When an idea or tool has the support of some of the world’s leading entrepreneurs, influencers and businesses, it’s hard not to imagine what it could do for you. Such is the case with the practice of mindfulness.

Business leaders including Amazon’s Jeff Bezos,  LinkedIn’s Jeff Weiner and even Oprah have touted its benefits. The practice has been adopted by management gurus, business schools, high-tech firms, investment banks, hospitals, and the military as a way to improve organisational and individual performance and well-being. And there has been a rise in mobile apps that encourages people to meditate regularly.

Entrepreneurs and businesses can benefit from knowing that mindfulness has been a long-standing practice in Buddhism, where it is practiced in a holistic way and within a specific ethical framework.

Making room for creativity

Much has been written about the health benefits of mindfulness, such as  stress reduction. But there are also a number of benefits for entrepreneurs and business leaders. By consciously managing our thoughts as they enter our minds, we can maintain focus despite being surrounded by business “noise”.

For entrepreneurs, mindfulness practice offers numerous benefits, including improved creativity and cross-cultural agility. Practicing mindfulness clears space in our mind so that we can generate new, better ideas. You notice and consciously put away the different “noises” taking up valuable space in our consciousness. The result is innovation and the ability to think outside the box – key ingredients in fine-tuning your business model, strategies, and ideas.

Mindfulness is about having a growth mindset – making sure our mind is agile enough to notice one’s own attachments such as things need to be done in a certain way, and thus being able to choose not to be attached to the familiar.

Agility across borders

A 2015 review on “Contemplating Mindfulness at Work” published in the Journal of Management suggests that mindfulness training could improve our rationality, as we focus on the present instead of past experiences by letting go of attachments, including long-held beliefs, assumptions, personal biases, and your status quo. This helps entrepreneurs improve their cross-cultural agility – an increasingly important skill in a globalised world.

From handshakes and bows to more subtle ways of communicating, cultural behaviours are likely entrenched and can be difficult to notice. This creates situations in which you might cause offense or miscommunicate and potentially lose out on an opportunity. Mindfulness improves your cultural agility as you notice unconscious behaviours, urges, or biases, so you can revise them based on the knowledge that you guide yourself toward a better action.

Potential pitfalls

Like all practices, there are potential negative outcomes when mindfulness is conducted without the proper training. By understanding the true origins of mindfulness, businesses and entrepreneurs can realise the benefits while also mitigating the risks.

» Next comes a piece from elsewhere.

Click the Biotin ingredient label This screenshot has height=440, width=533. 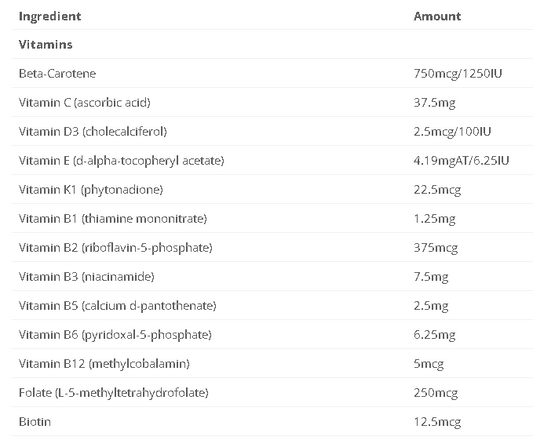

In modern workplaces, mindfulness often focuses only on pleasant or superficial benefits. It is offered as a technique for eliminating specific problems such as stress or achieving some outcomes such as enhanced productivity, making it a “for-gain” approach which may be at odds with Buddhist traditions, many of which take a “no-gain” approach.

If mindfulness is a way of “being” and business activities is a way of “doing”, incorporating mindfulness training in business practice can be a way towards maintaining the yin and yang of being and doing for a more balanced state in our daily busyness.